Başka bir deyişle, özgürlüğe karşı otorite sorununda çelişkili olan sadece dini yasalar değildir. Öğrencilerin maruz kaldığı bakış açılarını sınırlayarak Amerikan tartışmasını sınırlamaya çalışanlar sadece muhafazakarlar değil.


Bu haber bültenine abone olursanız, her iki hareketin de benzer rahatsızlıklardan muzdarip olduğuna dikkat çekerek bazen sol ve sağ eleştiri arasında gidip geldiğimi fark edebilirsiniz. Aslında, her iki tarafta da aynadaki aşırılıkların ve suiistimallerin olması şaşırtıcı derecede yaygındır. Ayrıca daha önce at nalı teorisi kavramını tartışmıştım, sol ve sağ ne kadar aşırı olursa, o kadar benzer hale gelirler.

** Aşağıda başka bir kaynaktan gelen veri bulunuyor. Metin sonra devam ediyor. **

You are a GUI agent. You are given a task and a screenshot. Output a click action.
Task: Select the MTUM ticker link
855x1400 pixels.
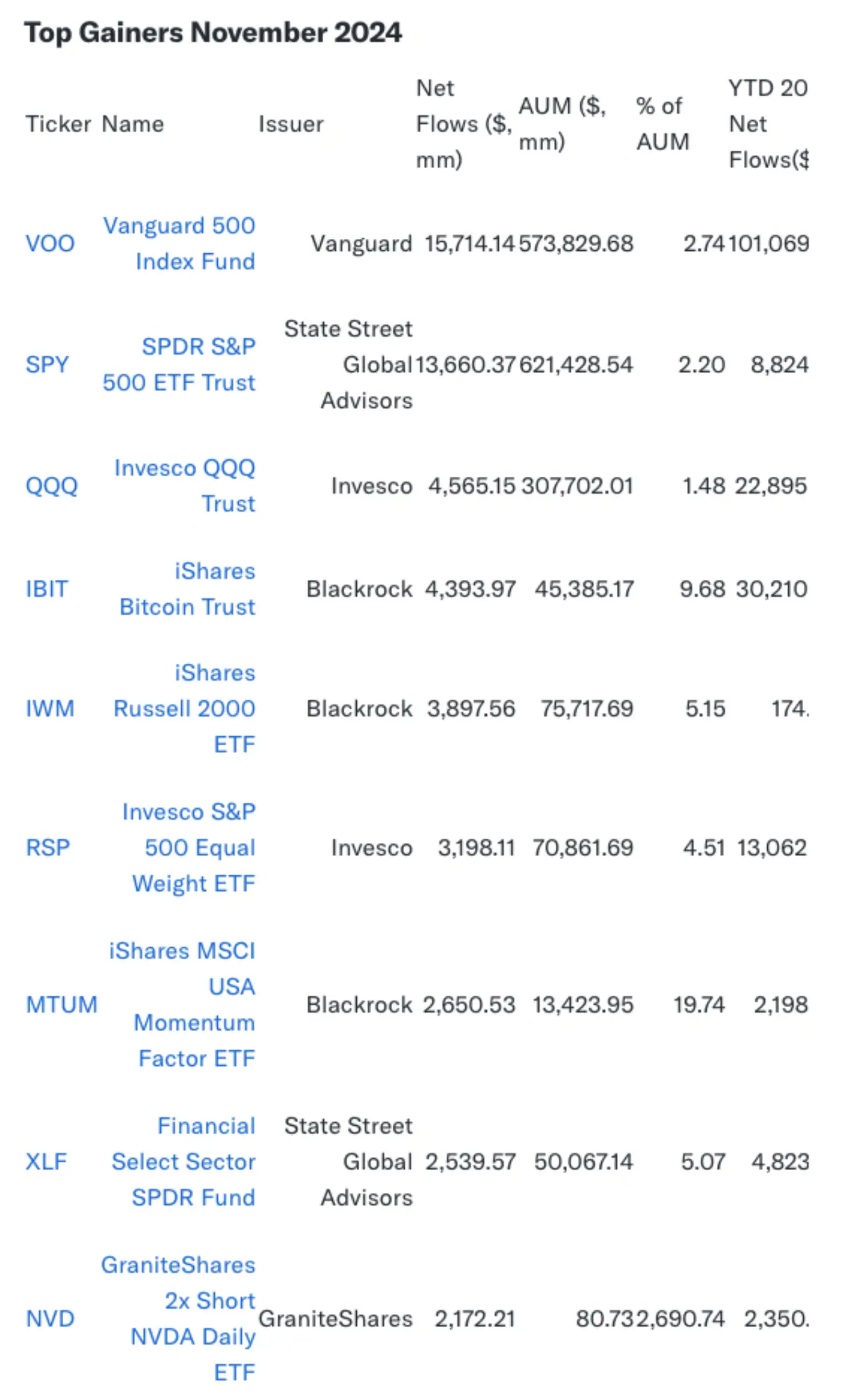pyautogui.click(x=62, y=1004)
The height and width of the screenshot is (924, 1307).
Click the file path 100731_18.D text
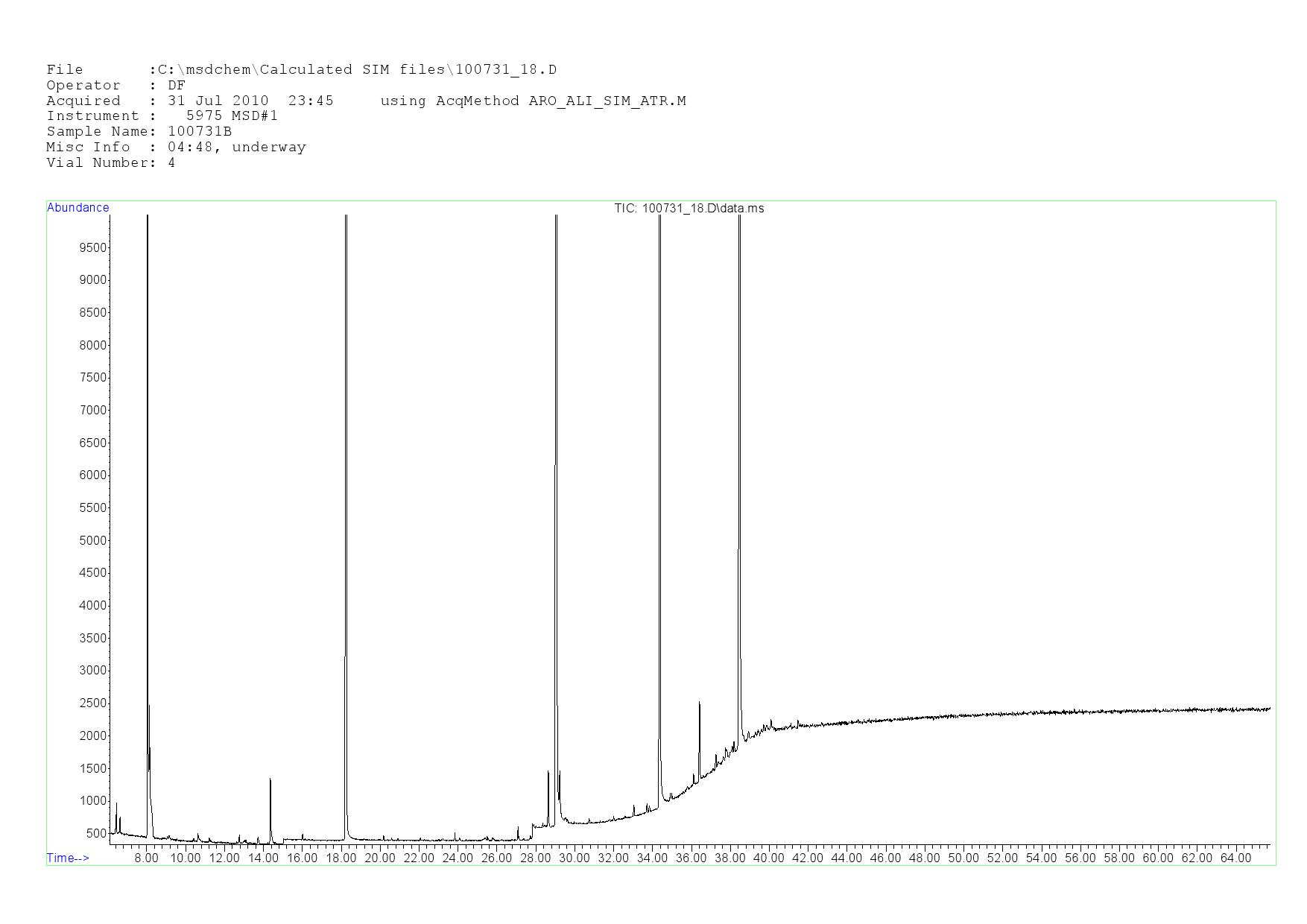506,70

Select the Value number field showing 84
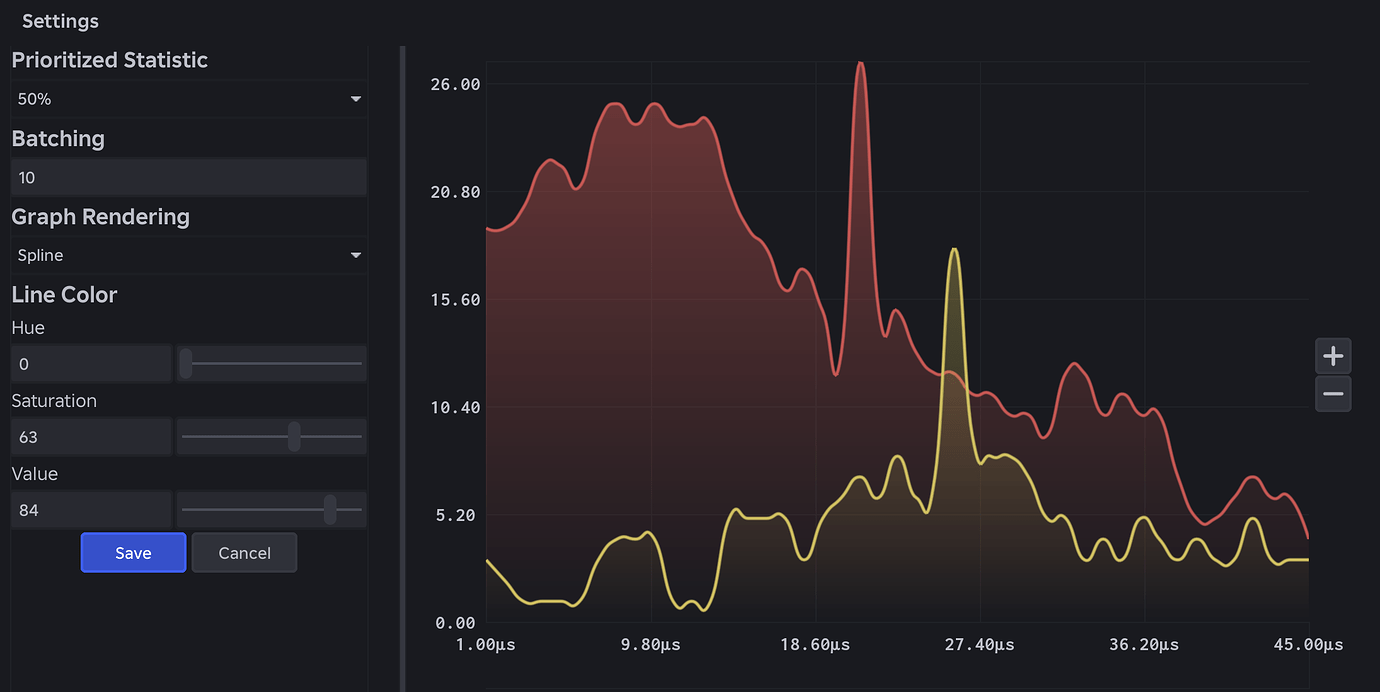91,510
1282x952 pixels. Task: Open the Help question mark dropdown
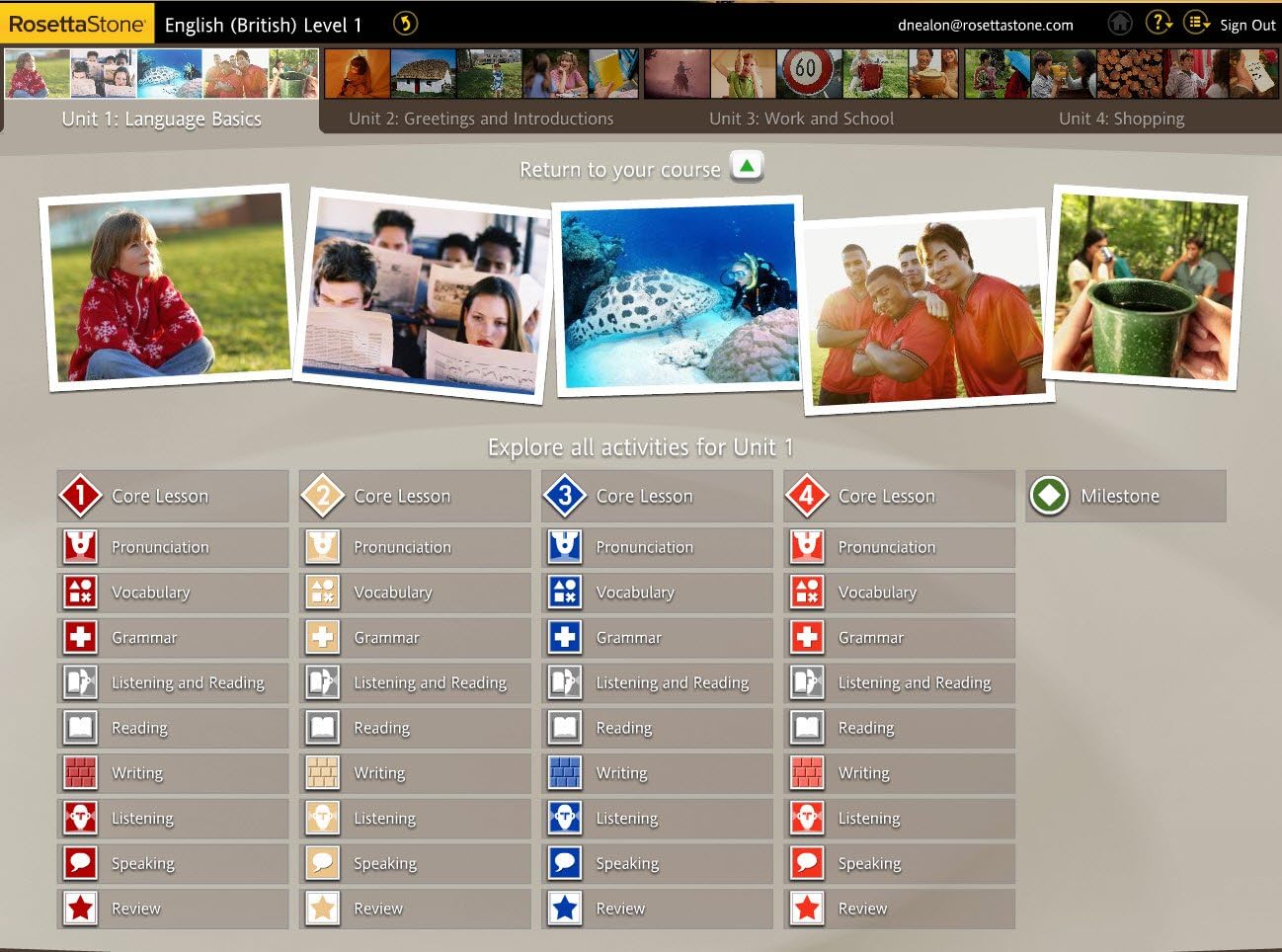1158,24
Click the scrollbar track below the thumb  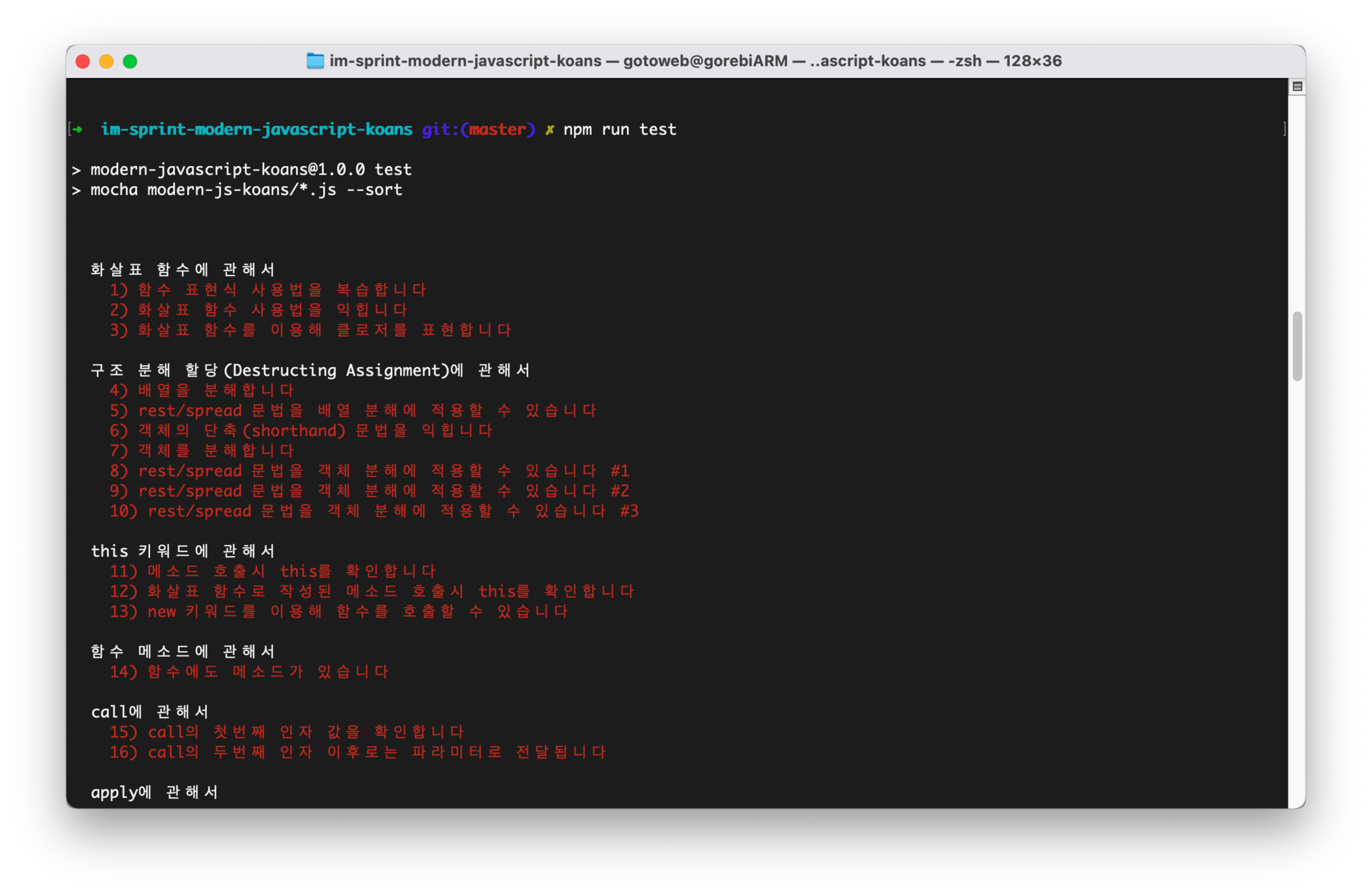pos(1297,564)
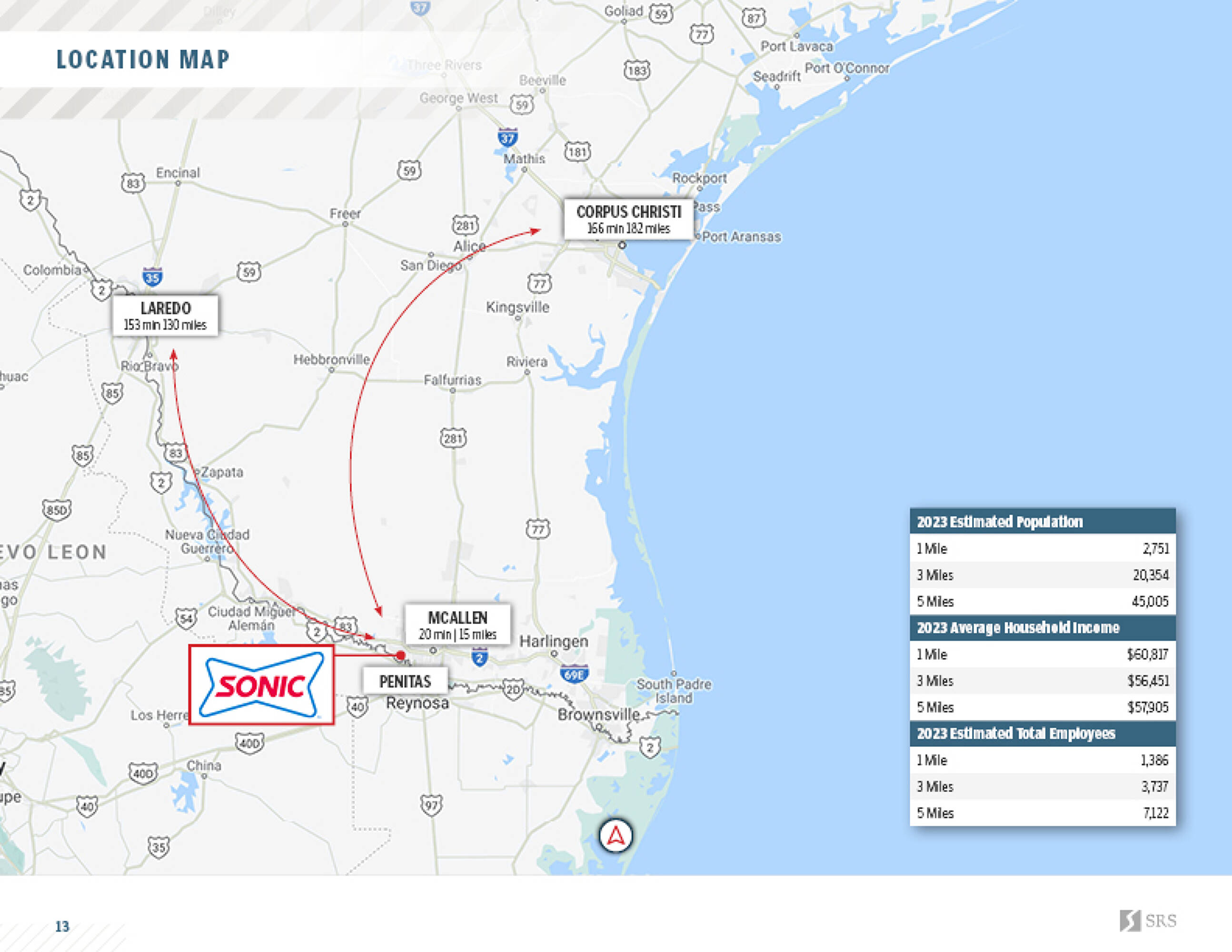
Task: Click the Interstate 69E shield near Harlingen
Action: click(574, 674)
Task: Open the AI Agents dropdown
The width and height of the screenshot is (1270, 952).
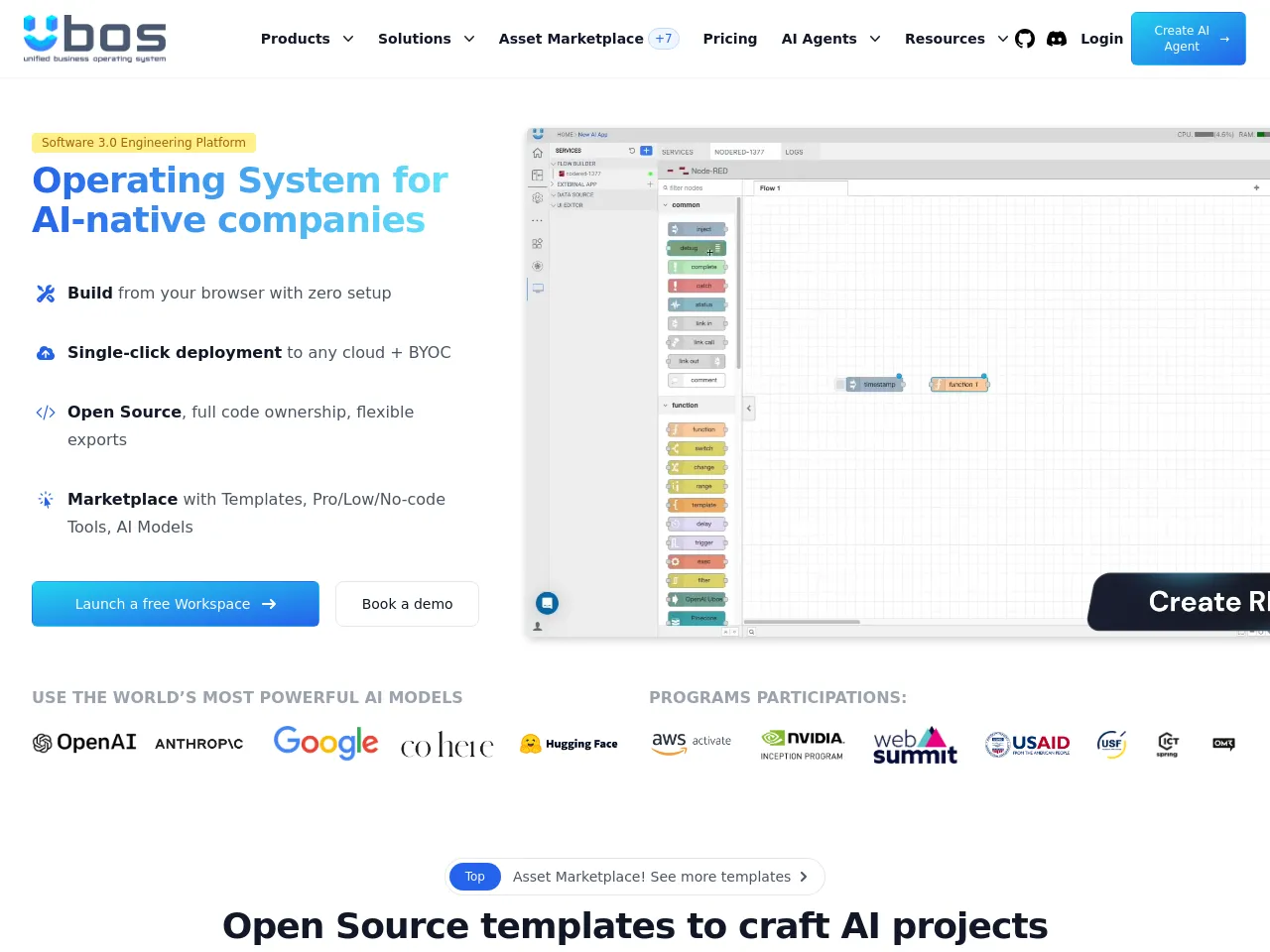Action: click(x=830, y=39)
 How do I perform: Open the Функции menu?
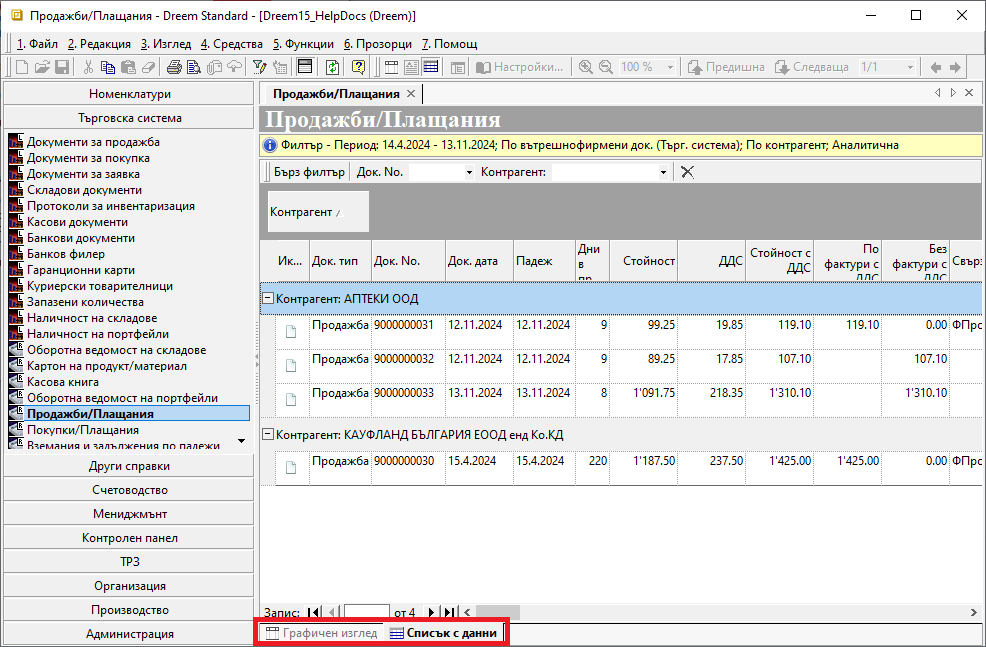303,44
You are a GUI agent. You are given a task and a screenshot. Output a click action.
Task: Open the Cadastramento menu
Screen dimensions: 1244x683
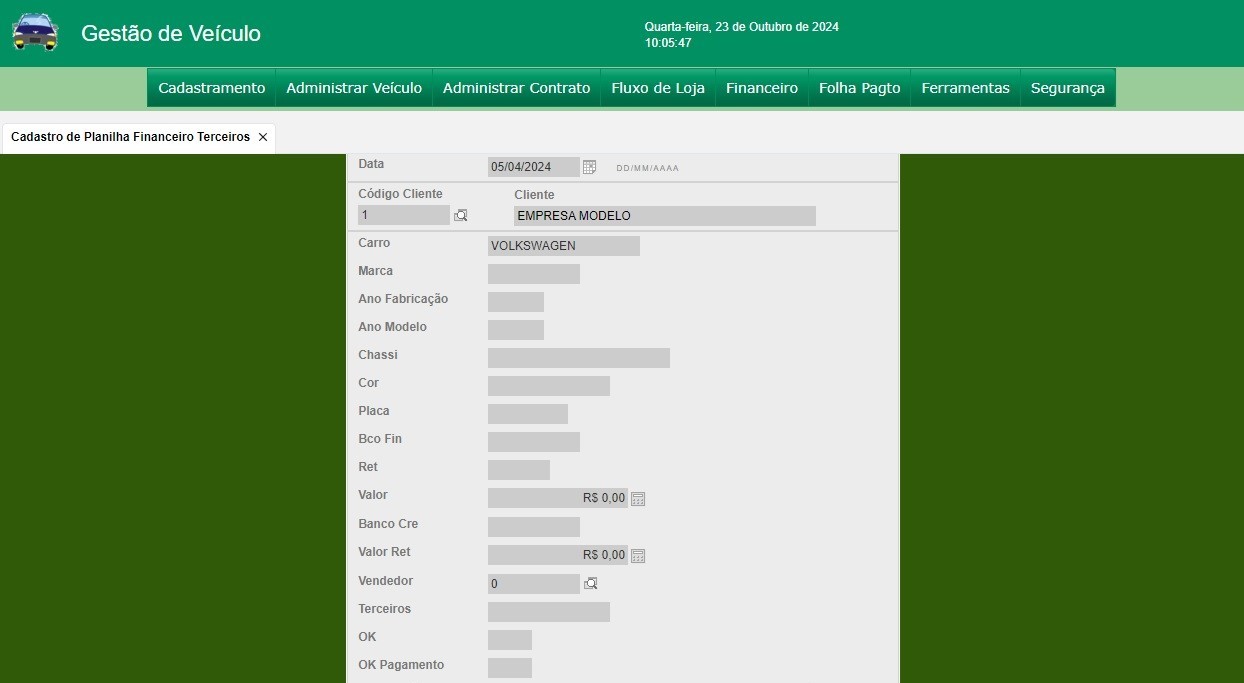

Eğitim kültür savaşlarında da böyledir. Her iki taraftaki aşırılık yanlıları, gelecek nesle eğitim vermekle o kadar meşguller ki, Amerikan eğitiminin birincil amacının, Yargıç William Brennan’ın sözleriyle, “öğrencileri… yakında yetişkin üyeleri olacakları çoğu zaman tartışmalı toplum olan çoğulculuğa aktif ve etkili katılım.

Hem din özgürlüğü hem de dinin kaldırılması, Amerikan çoğulculuğunun temel unsurlarıdır. Oklahoma, dini ifadelere karşı ayrımcılık yapmamalı, ancak devlet dini okulları kurmamalıdır. Her kilise kurumuna devlet yetkisi vermek kilise ve devlet için kötüdür. Oklahoma’daki muhafazakarlar, kilise ve devlet arasındaki engeli yıkarak değil, özgürlüklerini kullanarak değerlerini destekleyebilirler ve etmelidirler.